» **Work to complete**:
Please retype the entries exactly as they stand, leaving out any pictures.

» **Data to process**:

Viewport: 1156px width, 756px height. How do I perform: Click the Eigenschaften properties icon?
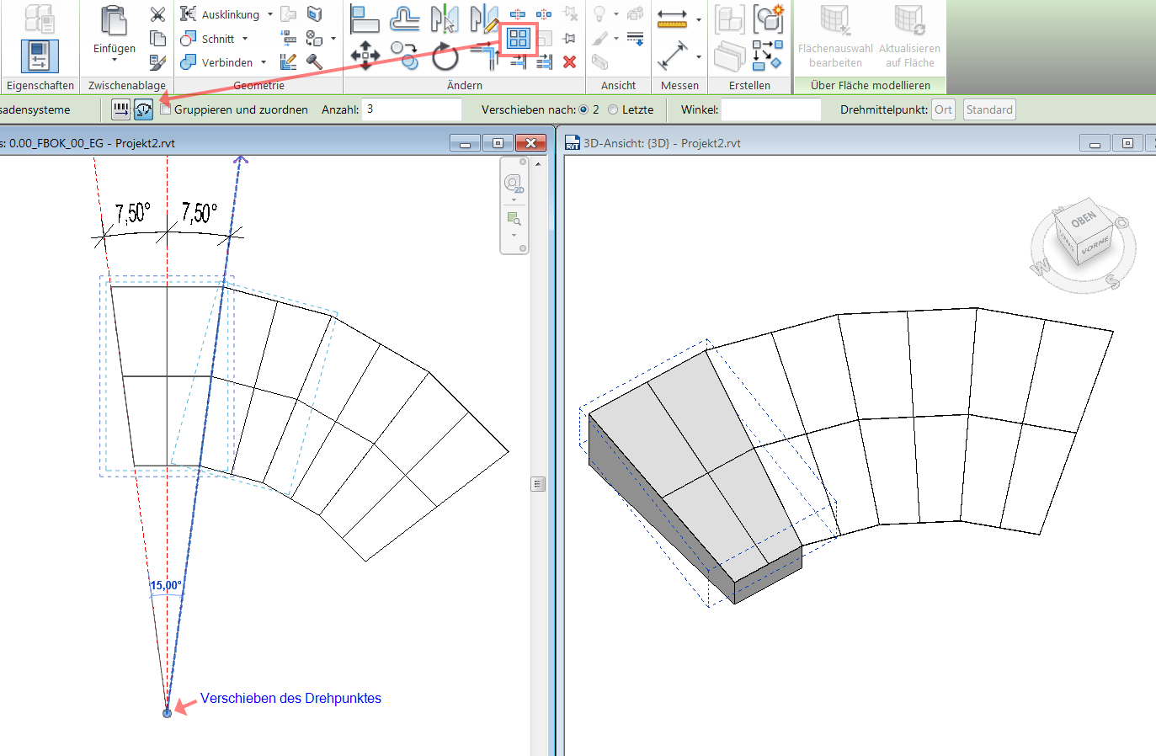tap(40, 56)
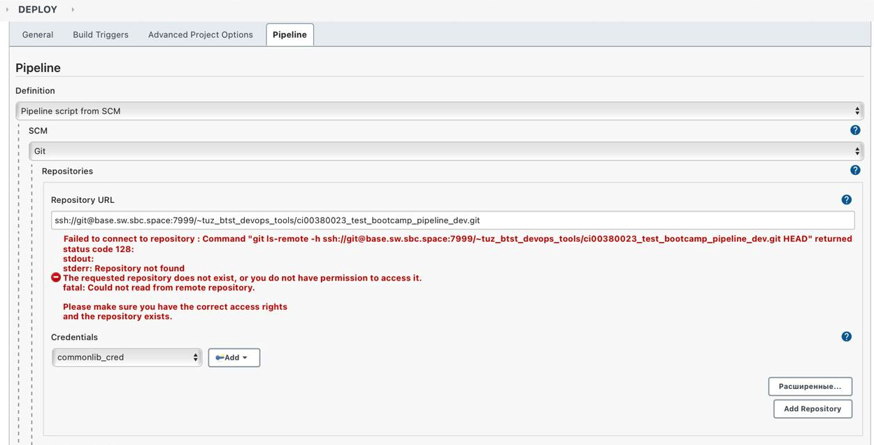Click the 'Failed to connect to repository' error text
The height and width of the screenshot is (445, 874).
[457, 239]
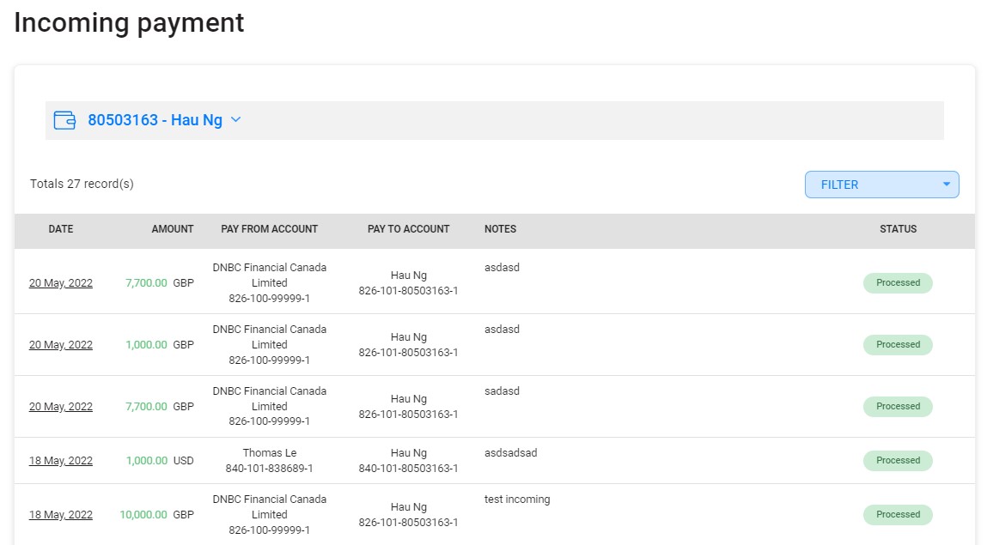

» **Expected answer**:
Viewport: 1156px width, 756px height. How do I perform: Click the Eigenschaften properties icon?
tap(40, 56)
Click the 'Failed to connect to repository' error text
The height and width of the screenshot is (445, 874).
[457, 239]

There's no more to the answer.